Cristianos y musulmanes ante el espejo en la Edad Moderna: los caracteres de hostilidad y de admiración

Miguel Ángel de Bunes

Instituto de Historia, Consejo Superior de Investigaciones Científicas, Madrid

¿Cómo surgieron las visiones estereotipadas de Oriente y Occidente que aún perviven en nuestros días? La expansión del Imperio Otomano en la Edad Moderna crea la necesidad de identificar y diferenciar a escala popular los bandos ideológicos emergentes. A continuación, veremos cómo nace un estereotipo, por qué, cómo se difunde y sobrevive a través del tiempo, e incluso cómo, aun así, ciertos resquicios de luz logran traspasar el grueso muro de las verdades oficiales.

### Listado de datos
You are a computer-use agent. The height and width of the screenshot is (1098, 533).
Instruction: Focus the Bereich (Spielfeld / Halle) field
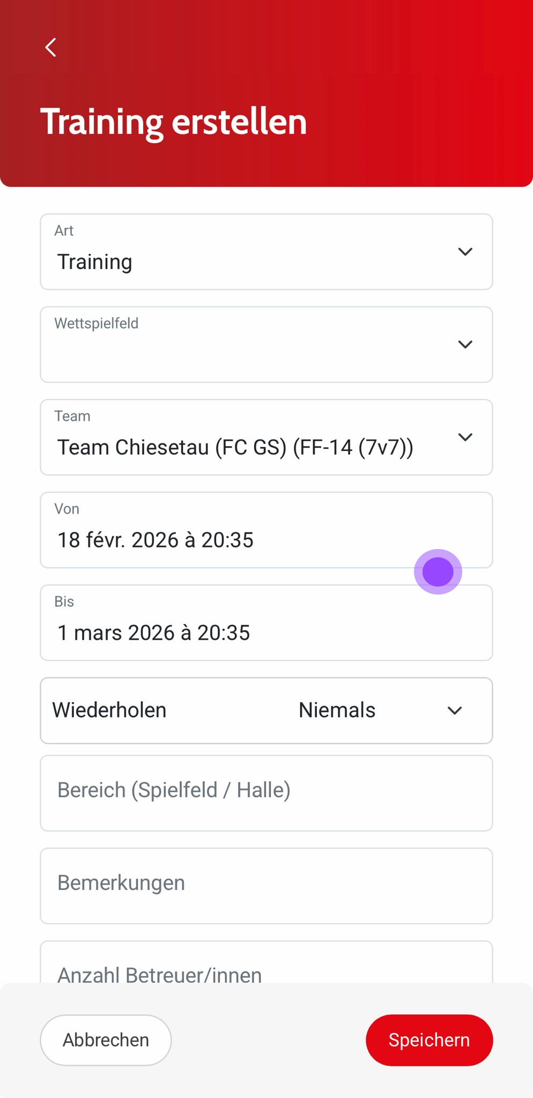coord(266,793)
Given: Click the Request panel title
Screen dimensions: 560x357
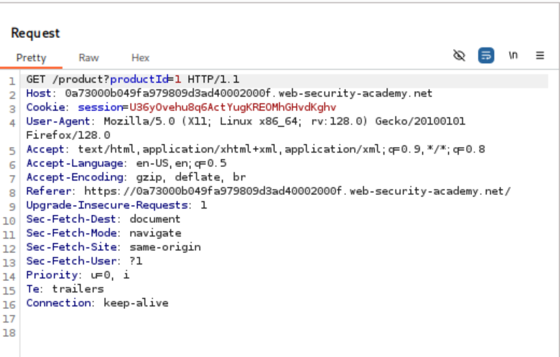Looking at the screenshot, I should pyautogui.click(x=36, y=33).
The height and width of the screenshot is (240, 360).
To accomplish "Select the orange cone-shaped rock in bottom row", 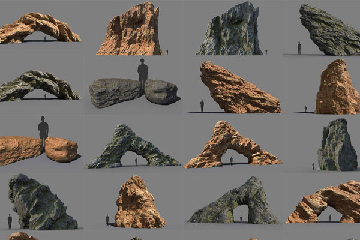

...

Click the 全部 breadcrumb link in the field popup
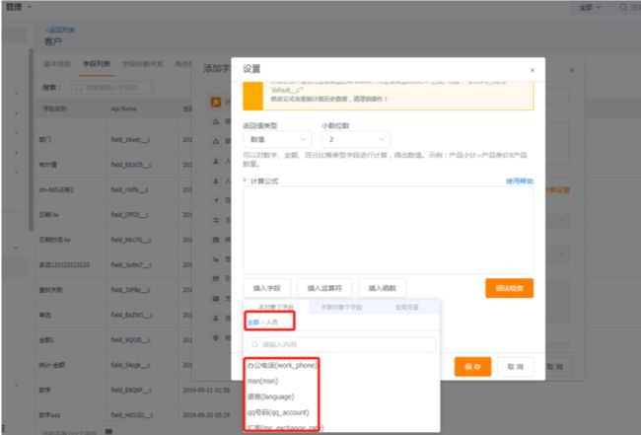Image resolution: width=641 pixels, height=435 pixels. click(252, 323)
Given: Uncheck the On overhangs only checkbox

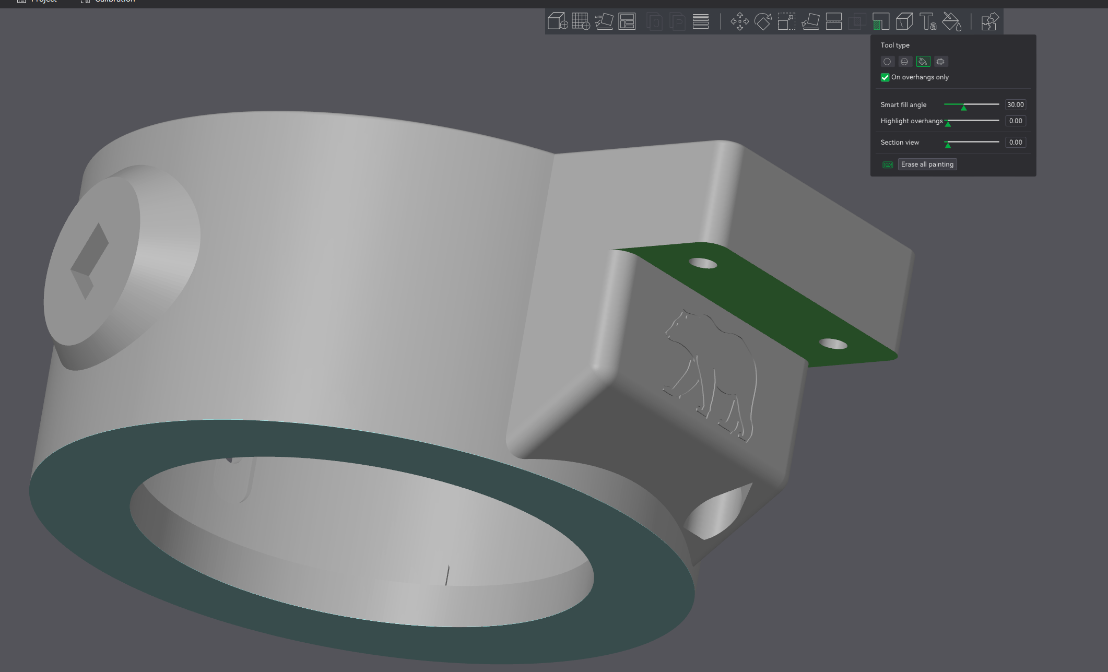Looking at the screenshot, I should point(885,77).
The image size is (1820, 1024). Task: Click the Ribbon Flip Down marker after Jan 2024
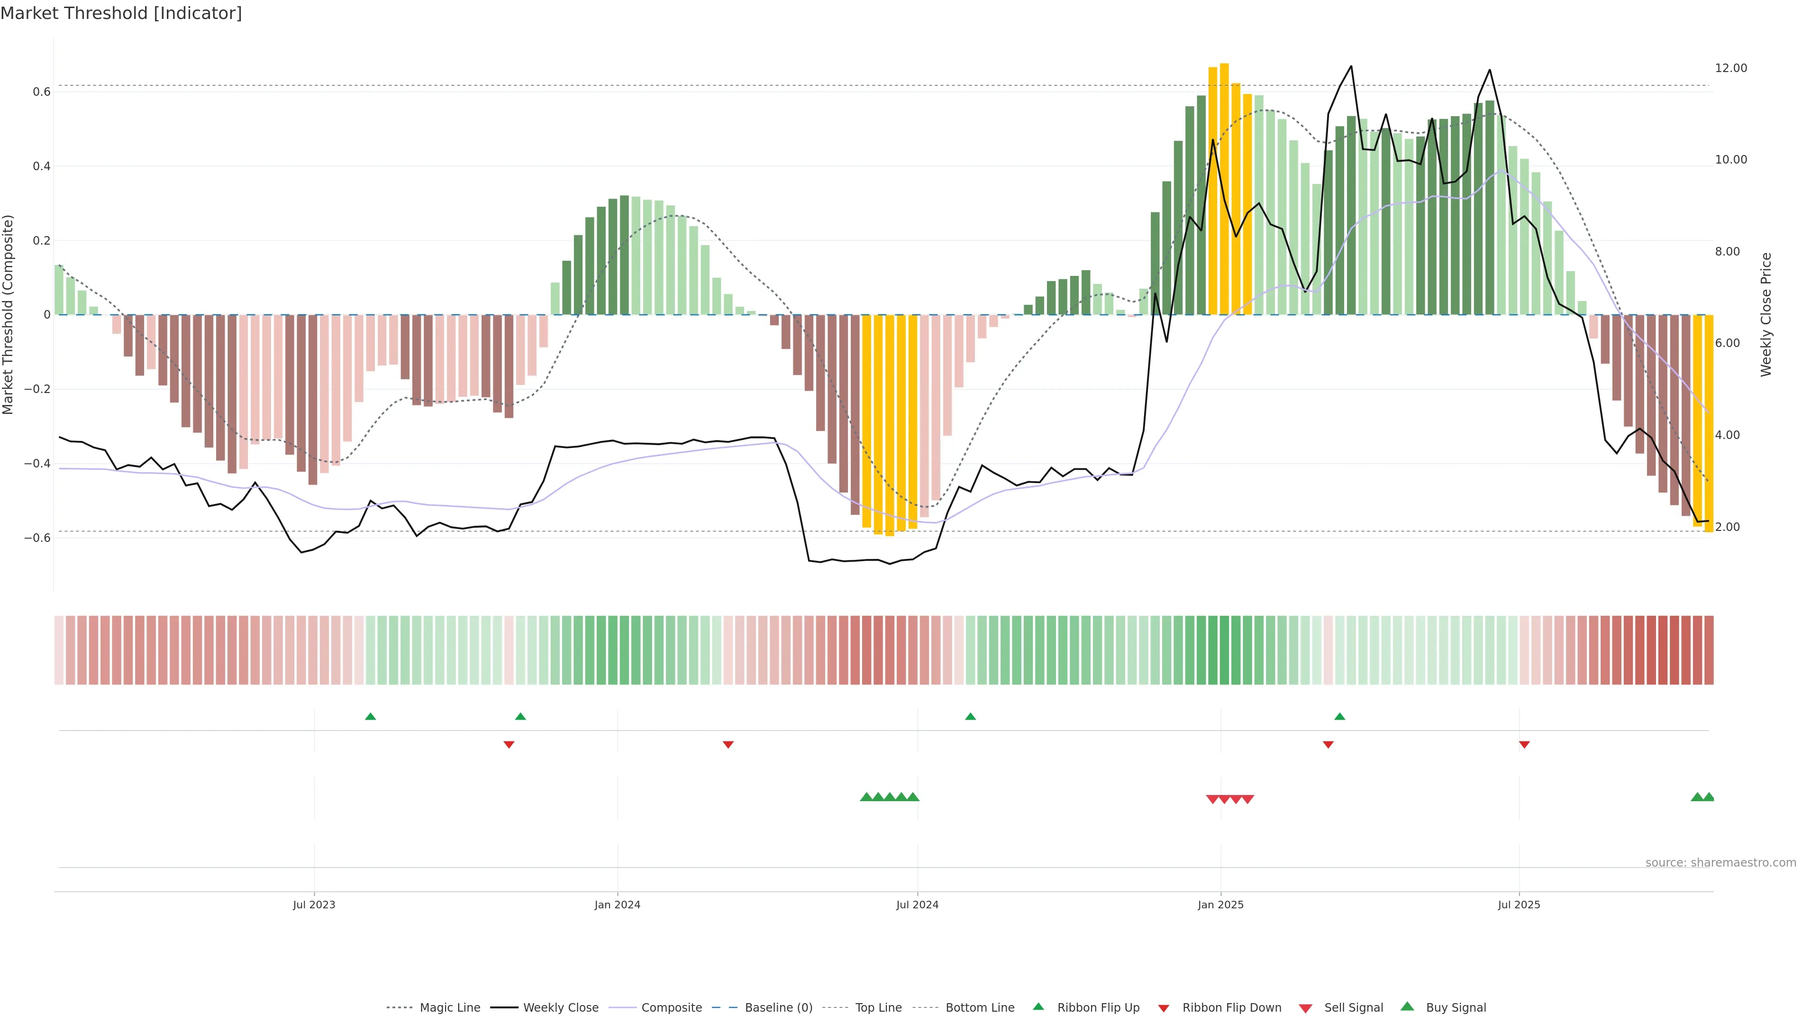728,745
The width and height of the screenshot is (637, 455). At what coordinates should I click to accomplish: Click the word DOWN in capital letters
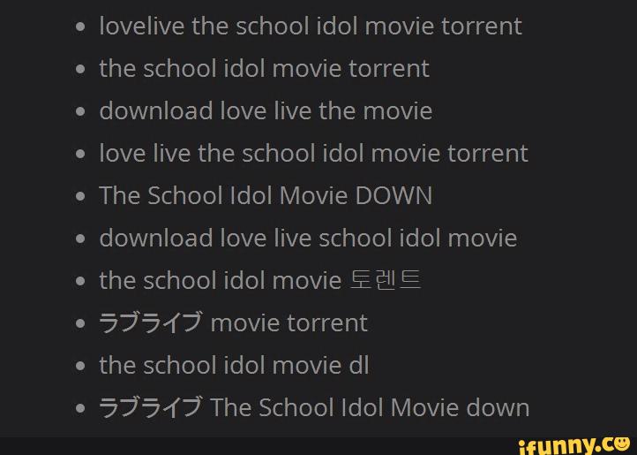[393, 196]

### Reto
Según el texto proporcionado, ¿qué expansión de la Edad Moderna crea la necesidad de identificar y diferenciar a escala popular los bandos ideológicos emergentes?

### Respuesta escrita
La expansión del Imperio Otomano.